DIRECTION | Shift each coordinate in the answers by adding 49 to it. Then write out only the lines of the listing starting at the line that contains "This screenshot has width=1024, height=618." and ending at the line that contains "pyautogui.click(x=262, y=559)", with their requests.

DATA |
□ □ □ □ □ □ □
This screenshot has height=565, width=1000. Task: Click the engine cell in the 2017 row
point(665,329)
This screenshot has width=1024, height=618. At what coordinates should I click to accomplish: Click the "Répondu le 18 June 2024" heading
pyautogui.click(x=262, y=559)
□ □ □ □ □ □ □
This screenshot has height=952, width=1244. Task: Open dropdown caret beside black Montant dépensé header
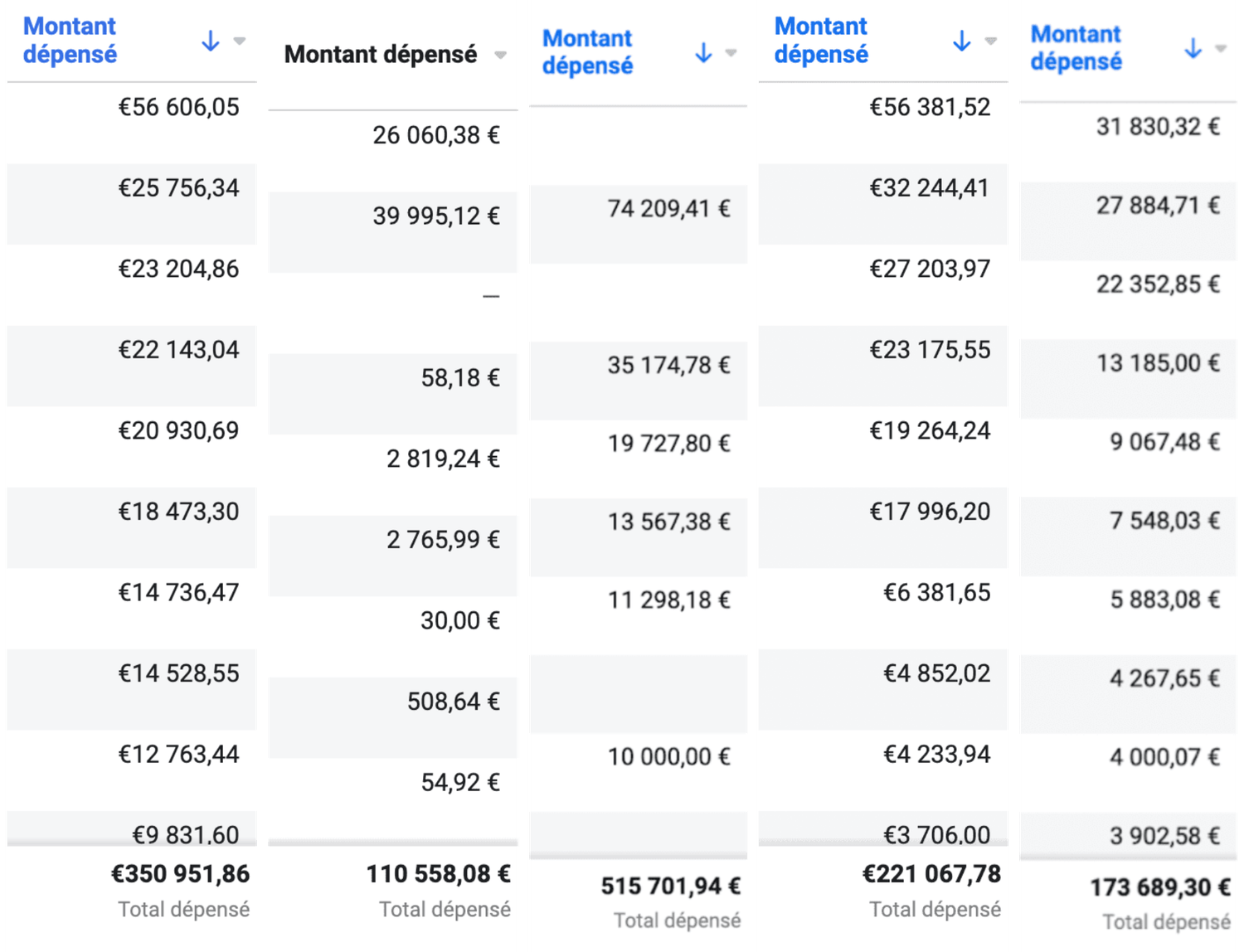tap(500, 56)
□ □ □ □ □ □ □
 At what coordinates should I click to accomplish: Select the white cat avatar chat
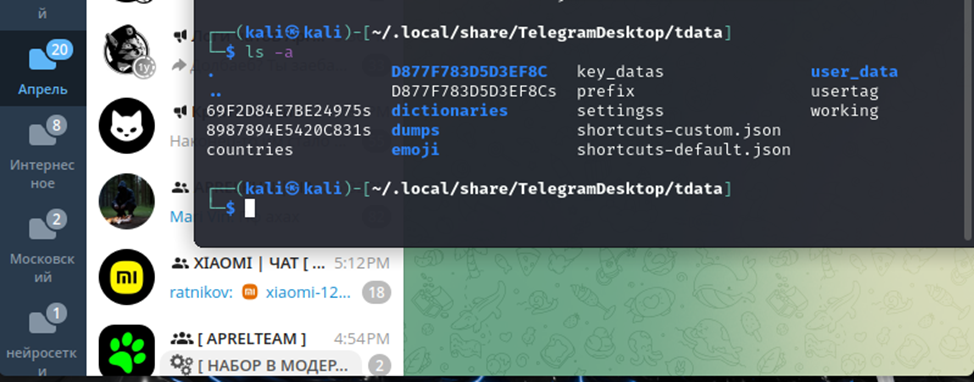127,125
□ □ □ □ □ □ □
OUTPUT OF THE EXERCISE |
This screenshot has width=1024, height=618. At what coordinates should I click to accomplish: Click the "Répondu le 18 June 2024" heading
pyautogui.click(x=311, y=608)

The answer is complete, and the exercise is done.